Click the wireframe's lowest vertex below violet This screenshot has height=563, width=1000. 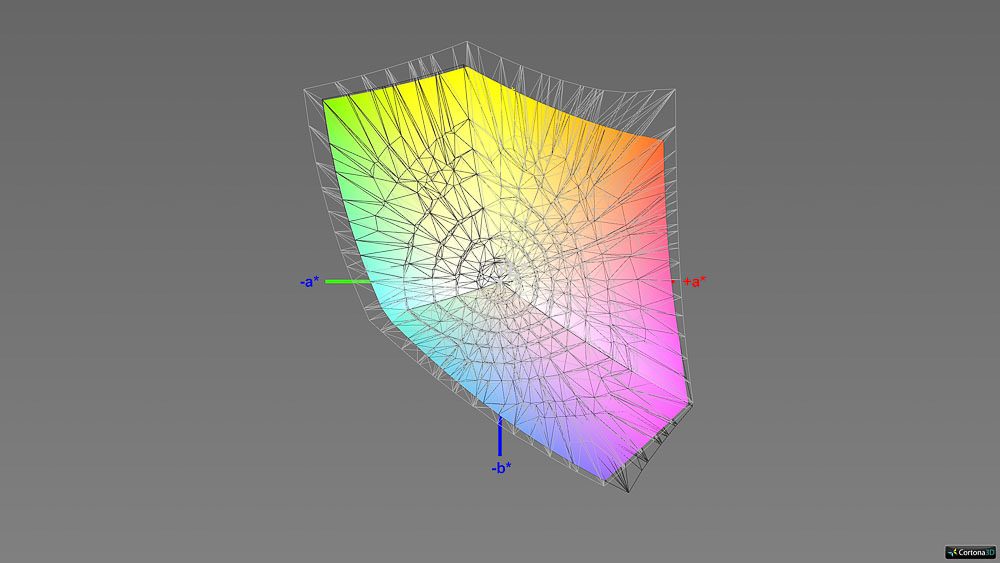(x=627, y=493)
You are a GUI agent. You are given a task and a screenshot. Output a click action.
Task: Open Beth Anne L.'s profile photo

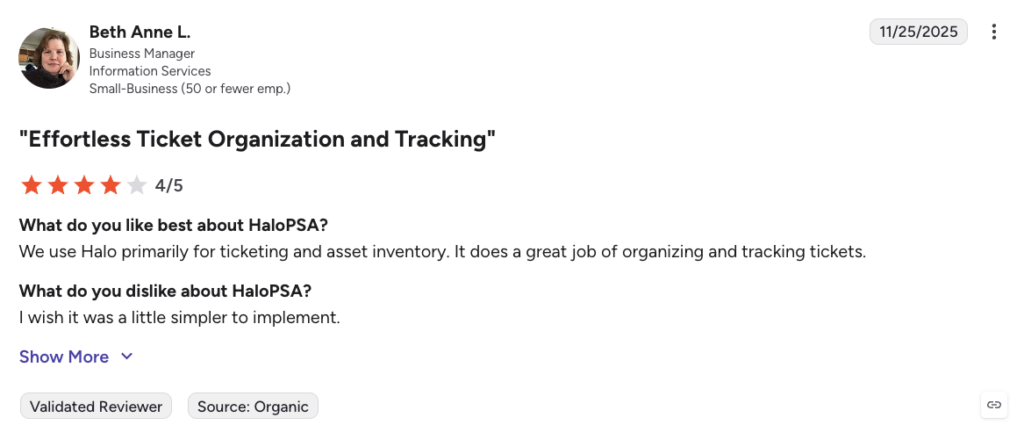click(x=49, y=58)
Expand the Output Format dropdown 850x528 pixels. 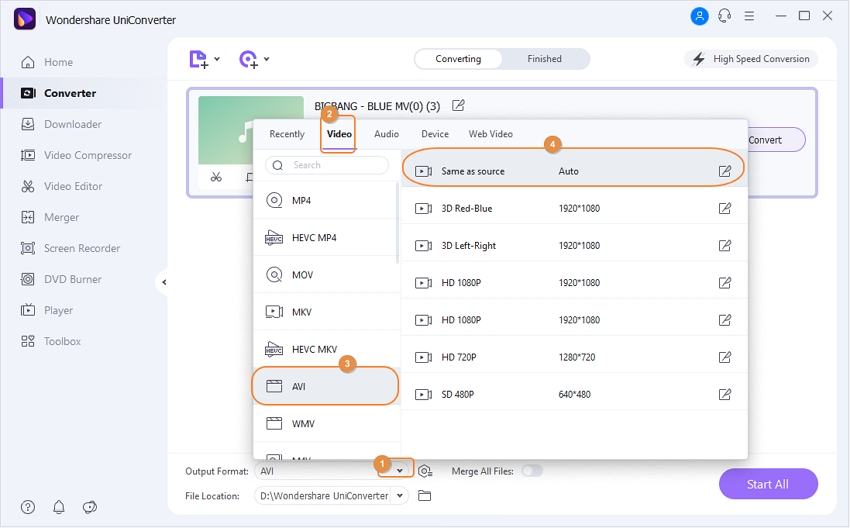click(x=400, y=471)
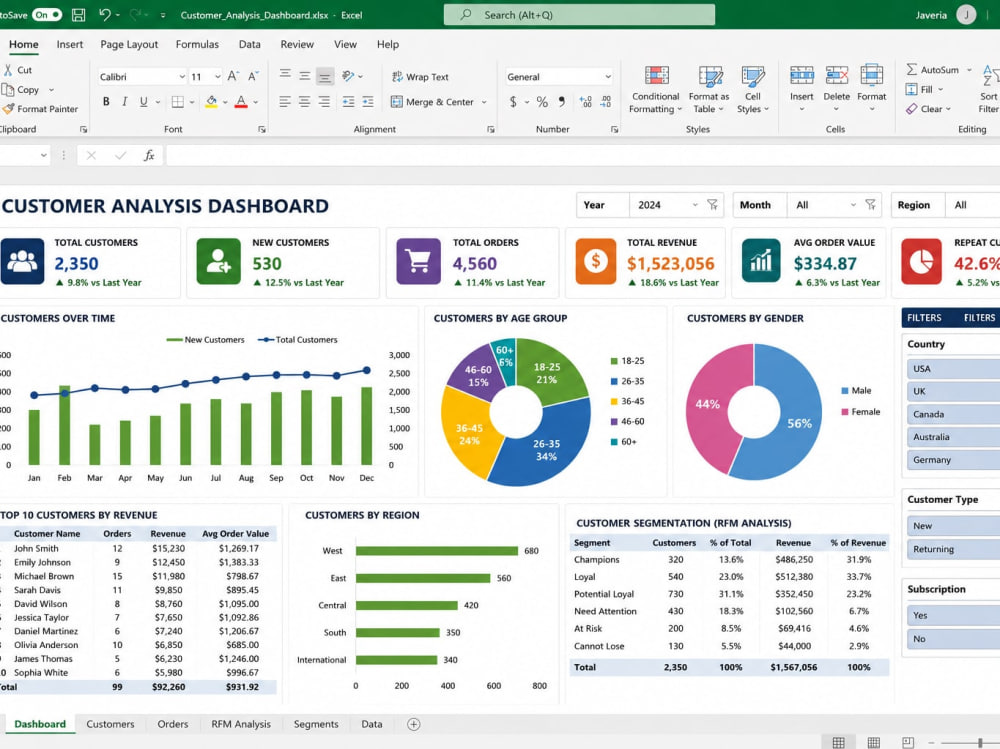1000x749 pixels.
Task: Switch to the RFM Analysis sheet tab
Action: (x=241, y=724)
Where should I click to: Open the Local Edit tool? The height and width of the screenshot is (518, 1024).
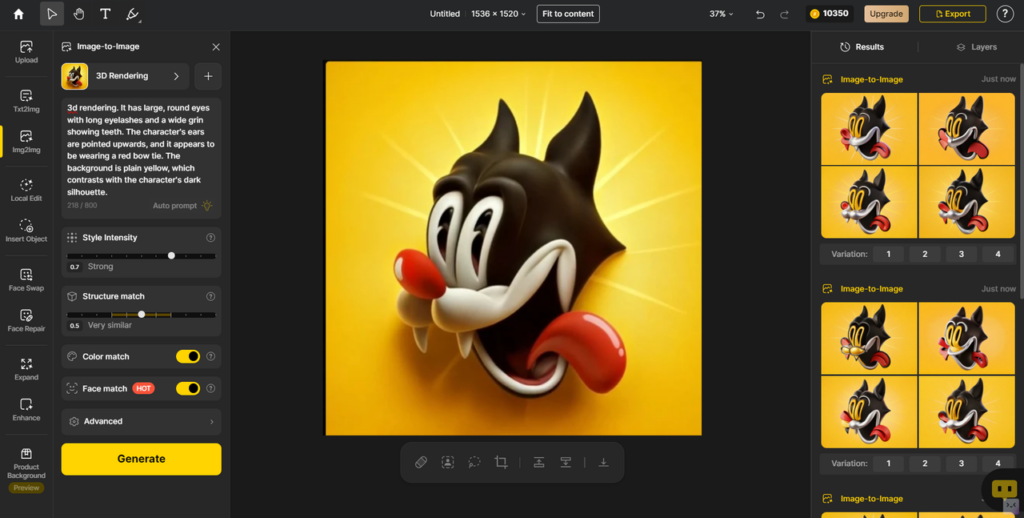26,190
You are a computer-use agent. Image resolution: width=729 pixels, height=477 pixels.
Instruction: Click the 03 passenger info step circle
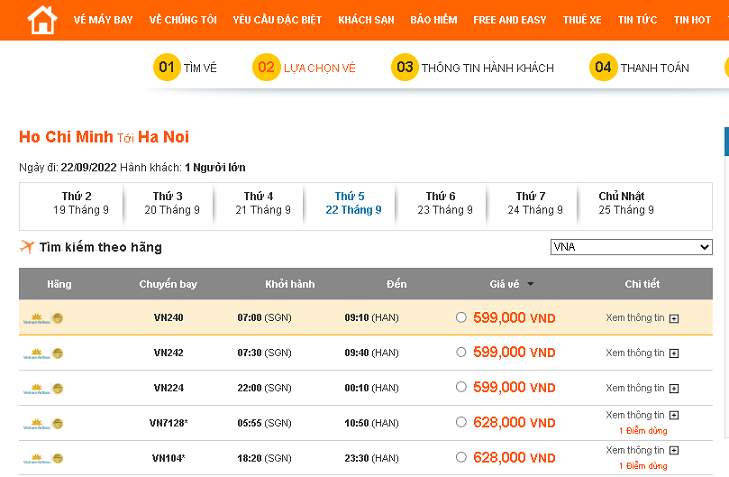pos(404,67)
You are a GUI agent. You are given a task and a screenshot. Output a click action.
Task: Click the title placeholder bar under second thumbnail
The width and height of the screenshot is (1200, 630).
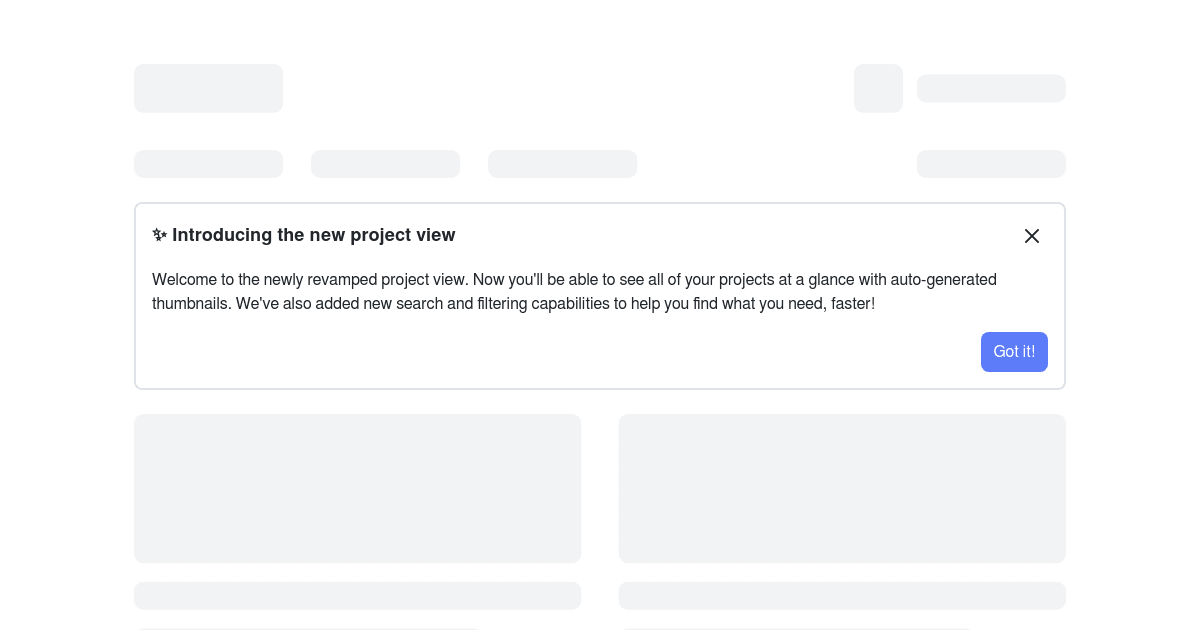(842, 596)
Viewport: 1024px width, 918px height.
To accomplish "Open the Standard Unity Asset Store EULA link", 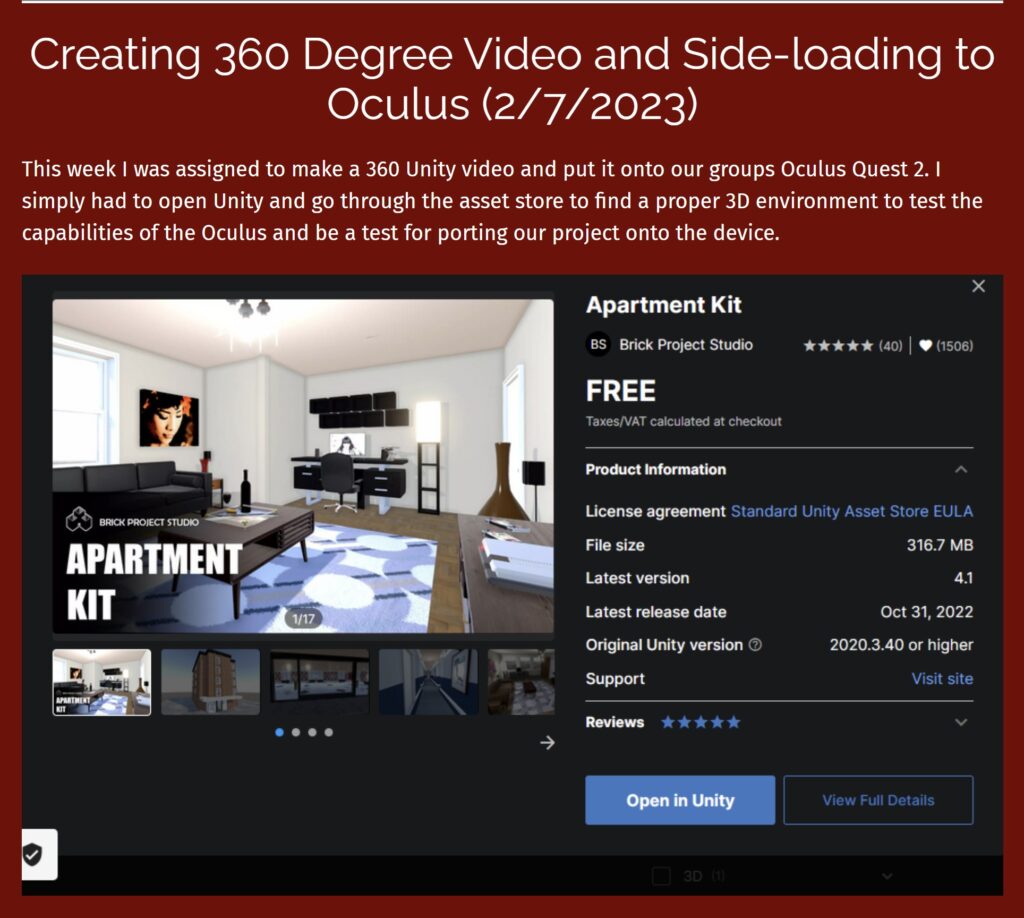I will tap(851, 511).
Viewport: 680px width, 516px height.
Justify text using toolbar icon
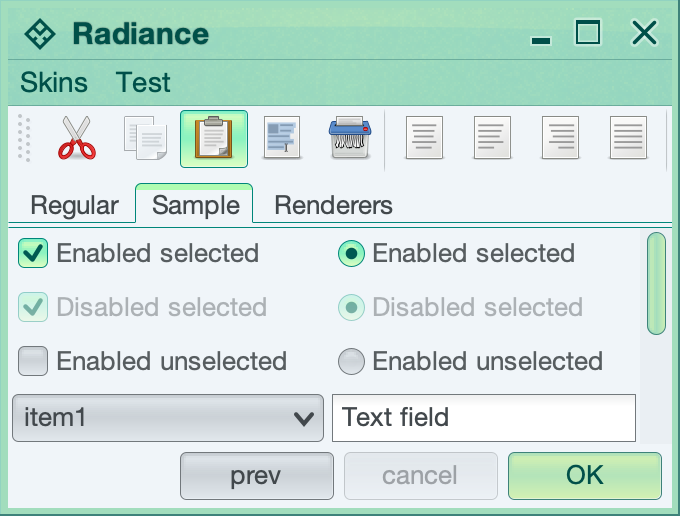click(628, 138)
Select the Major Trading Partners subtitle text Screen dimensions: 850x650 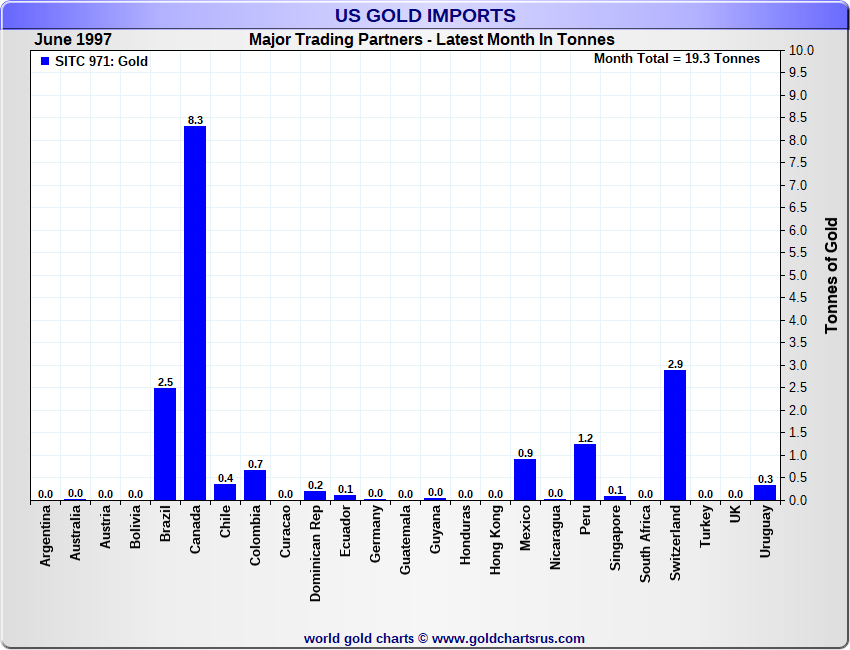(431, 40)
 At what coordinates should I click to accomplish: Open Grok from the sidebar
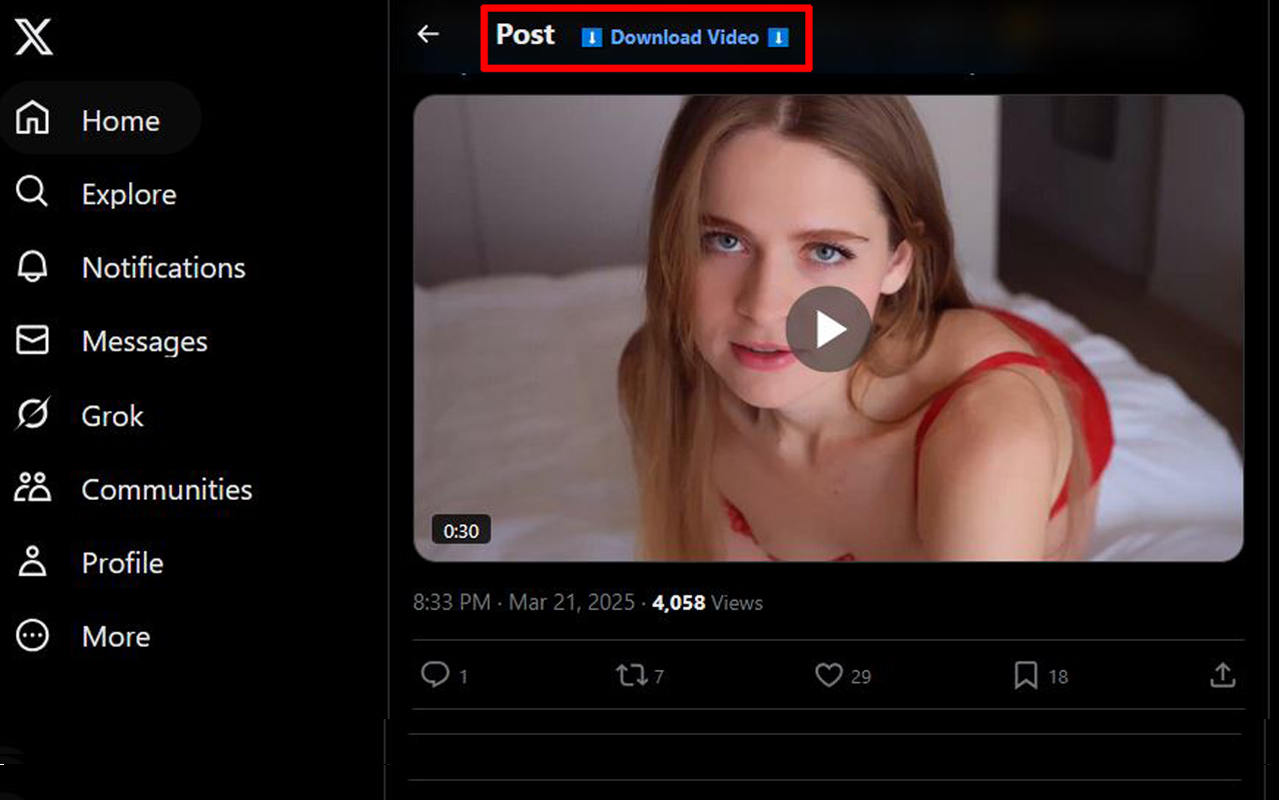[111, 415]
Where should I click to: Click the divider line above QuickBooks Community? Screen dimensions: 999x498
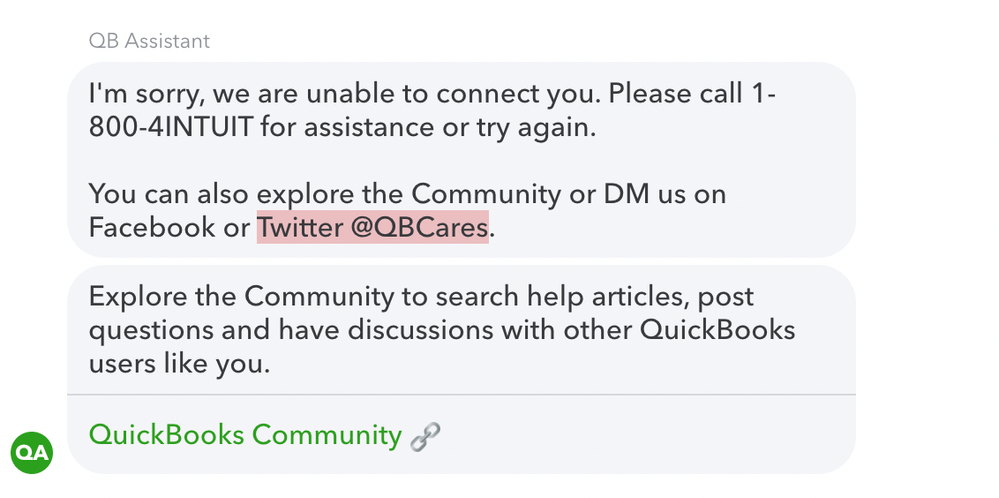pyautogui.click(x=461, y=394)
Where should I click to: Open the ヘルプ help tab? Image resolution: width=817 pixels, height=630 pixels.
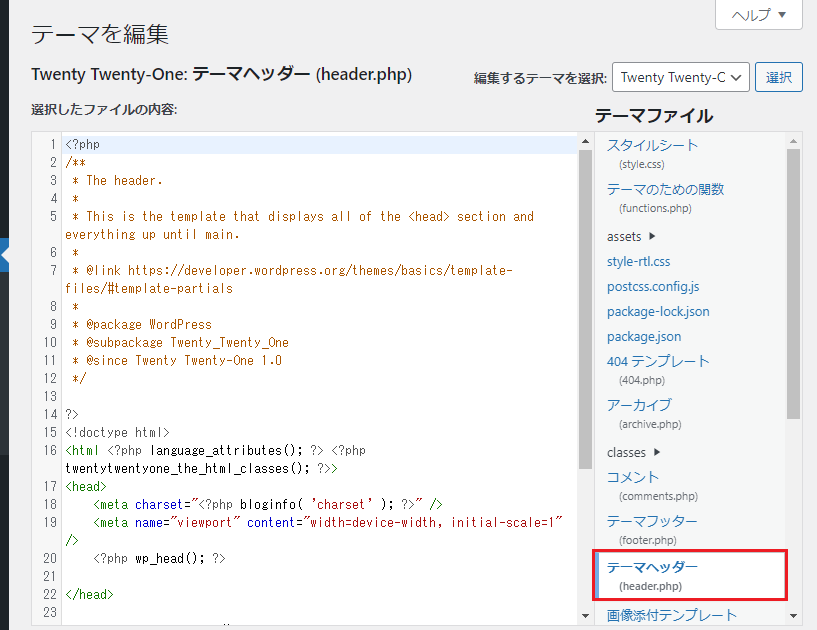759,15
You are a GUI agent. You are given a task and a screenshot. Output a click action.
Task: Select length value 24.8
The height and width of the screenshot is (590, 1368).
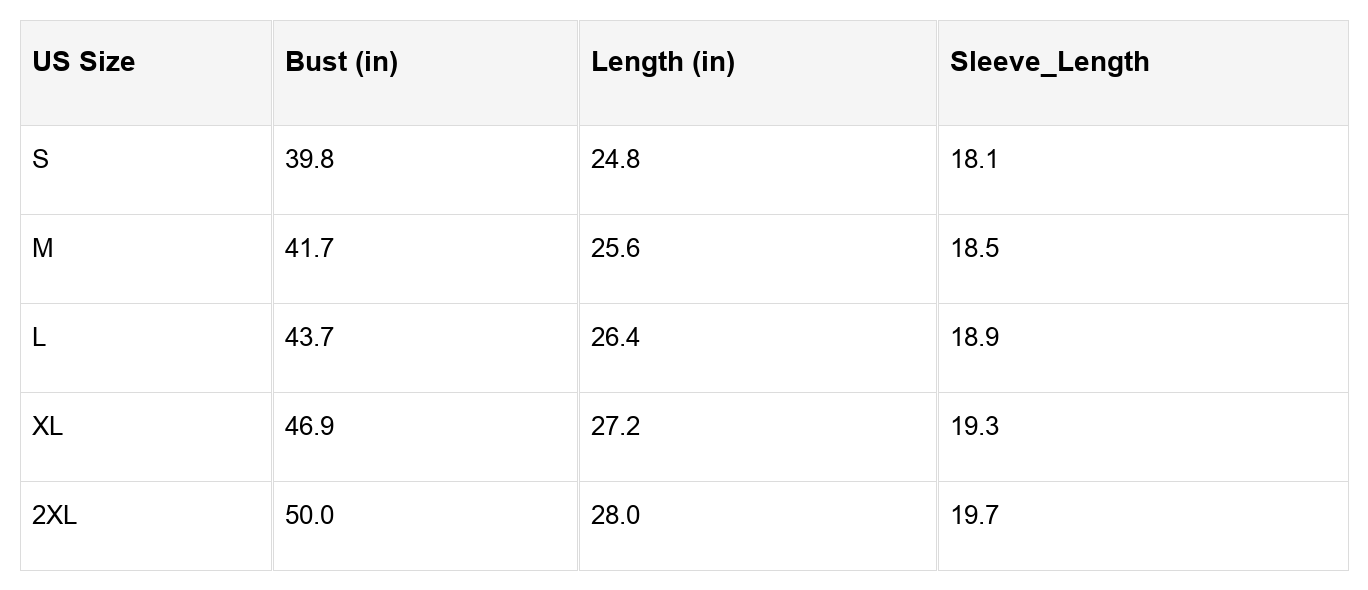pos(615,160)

===

■ WORK INSTRUCTIONS
Look over the material above and show each line where "Viewport" appears.

■ ANSWER TO THIS TASK
Viewport: 1024px width, 918px height.
Viewport: 680px width, 516px height.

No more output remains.